Il vizio di motivazione, quindi, rileva solo allorquando l’anomalia si tramuta in violazione della legge costituzionale, “in quanto attinente all’esistenza della motivazione in sè, purchè il vizio risulti dal testo della sentenza impugnata, a prescindere dal confronto con le risultanze processuali. Tale anomalia si esaurisce nella “mancanza assoluta di motivi sotto l’aspetto materiale e grafico”, nella “motivazione apparente”, nel “contrasto irriducibile tra affermazioni inconciliabili” e nella “motivazione perplessa ed obiettivamente incomprensibile”, esclusa qualunque rilevanza del semplice difetto di “sufficienza” della motivazione”, sicchè quest’ultima non può essere ritenuta mancante o carente solo perchè non si è dato conto di tutte le risultanze istruttorie e di tutti gli argomenti sviluppati dalla parte a sostegno della propria tesi.
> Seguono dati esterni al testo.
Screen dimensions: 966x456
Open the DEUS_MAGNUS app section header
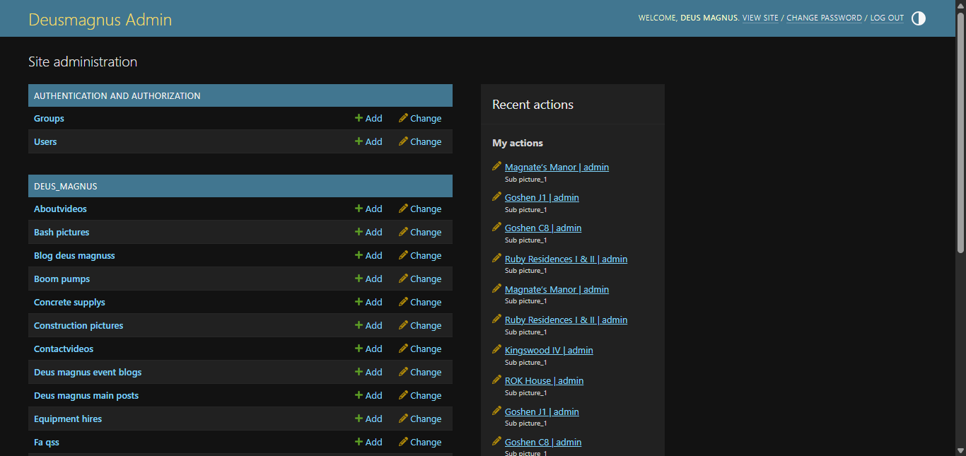66,186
2.5. Ciò non ricorre nel caso in esame, atteso la Corte di merito ha rigettato l’appello del Ministero con accertamento di fatto che ha ritenuto sussistente il nesso di causalità tra la vaccinazione – intesa come operazione di inoculamento del vaccino – effettuata dall’interessato ed il successivo manifestarsi della patologia (tetraparesi spastica, insufficienza mentale, epilessia), facendo applicazione dei principi già affermati da questa Corte con la sentenza n. 25119 del 2017, secondo cui in tema di danni da vaccinazione obbligatoria, la sussistenza del nesso causale tra la somministrazione vaccinale e il verificarsi del danno alla salute deve essere valutata secondo un criterio di ragionevole probabilità scientifica ispirato al principio “del più probabile che non”, da ancorarsi non esclusivamente alla determinazione quantitativo-statistica delle frequenze di classe di eventi (cd. probabilità quantitativa), ma riconducendone il grado di fondatezza all’ambito degli elementi di conferma disponibili nel caso concreto (cd. probabilità logica).

La Corte d’Appello nel richiamare la CTU, rilevava che l’assenza di elementi che giustificavano la sintomatologia tranne la somministrazione del vaccino, il fatto che la letteratura scientifica accettasse un rapporto di causa ed effetto secondo un meccanismo di reazione allergica autoimmune, il verificarsi del primo malore a pochi giorni dalla prima inoculazione del vaccino, facevano concludere che il complesso morboso in questione poteva essere ragionevolmente collegato alla somministrazione del vaccino.

3. Il ricorso deve essere rigettato.

4. Le spese seguono la soccombenza e sono liquidate come in dispositivo in favore della controricorrente P.L..

Nulla spese nei confronti della ASL (OMISSIS) e della Regione Lombardia non costituitesi.

Non può trovare applicazione nell’ipotesi d’impugnazione, anche incidentale, della amministrazione pubblica, la disposizione, di cui al D.P.R. n. 115 del 2002, art. 13, comma 1 quater, introdotto dalla L. n. 228 del 2012, art. 1, comma 17 (Cass., n. 23514 del 2014, Cass. S.U., n. 9938 del 2014).

PQM

La Corte rigetta il ricorso. Condanna il ricorrente al pagamento delle spese di giudizio che liquida nei confronti di P.L., in Euro 200,00 per esborsi, Euro 4.500,00 per compensi professionali, oltre spese generali in misura del 15% e accessori di legge.

Così deciso in Roma, nella adunanza camerale, il 30 maggio 2018.